Lower courts held that the school’s ban doesn’t conflict with the famous 1969 Supreme Court decision, Tinker v. Des Moines, that permitted students wearing armbands protesting the Vietnam War by ruling they don’t “shed their constitutional rights” when they enter “the schoolhouse gate.”
Christopher and Susan Morrison, the guardians of student L.M., who is not named in court filings because he is a minor, latched onto the precedent as they sued the Middleborough, Mass., school district in 2023 for declining to let the student wear the shirt, and a second one that read, “there are censored genders.”
“It gives schools a blank check to suppress unpopular political or religious views, allows censorship based on ‘negative psychological impact’ or ideological offense, rejects a public school’s duty to inculcate tolerance, and lowers free-speech protection for expression that schools say implicates ‘characteristics of personal identity’ in an ‘assertedly demeaning’ way,” the lawsuit states.
“This flouts Tinker and turns the First Amendment on its head.”
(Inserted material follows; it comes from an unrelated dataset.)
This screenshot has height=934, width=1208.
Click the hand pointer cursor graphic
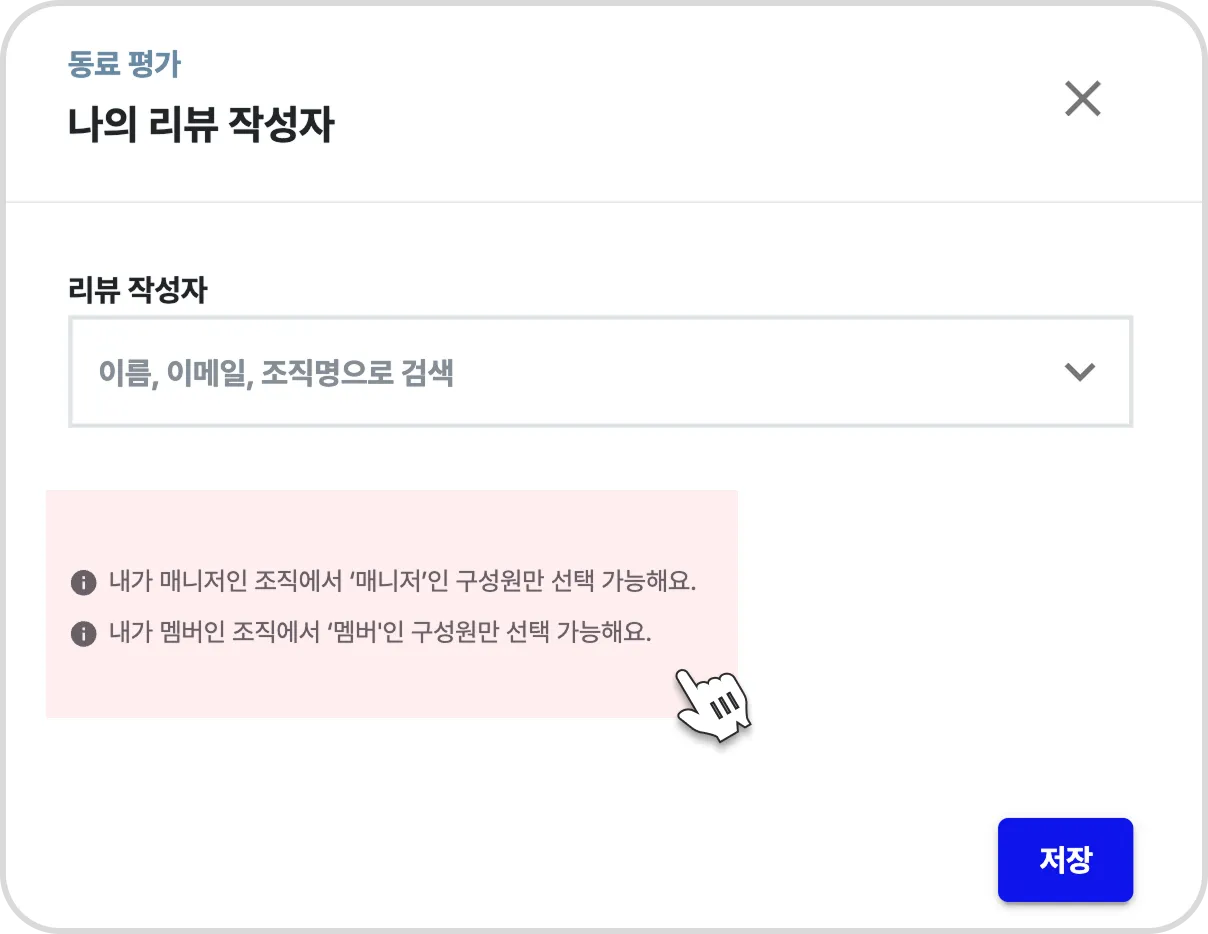coord(714,704)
The student is represented by Alliance Defending Freedom, a Christian conservative legal powerhouse that frequently wins cases implicating gender and sexuality to the Supreme Court.
The school district’s attorneys said the group “attempts to rewrite the facts” and doesn’t grapple with affidavits submitted by school administrators at Nichols Middle School (NMS) that provide “crucial context” justifying how the shirts interfere with other students’ ability to concentrate.
“School administrators attested to the young age of NMS students, the severe mental health struggles of transgender and gender-nonconforming students (including suicidal ideation), and the then-interim principal’s experience working with gender-nonconforming students who had been bullied in other districts and had harmed themselves or were hospitalized due to contemplated, or attempted, suicide,” the district wrote in court filings.
Though the court turned away the petition, the justices have already agreed to hear a major case this term implicating transgender protections.
The high court is weighing whether Tennessee’s ban on gender-affirming care for minors amounts to unconstitutional sex discrimination, a ruling that stands to impact similar laws passed in roughly half the country by Republican-led state legislatures. A decision is expected by early summer.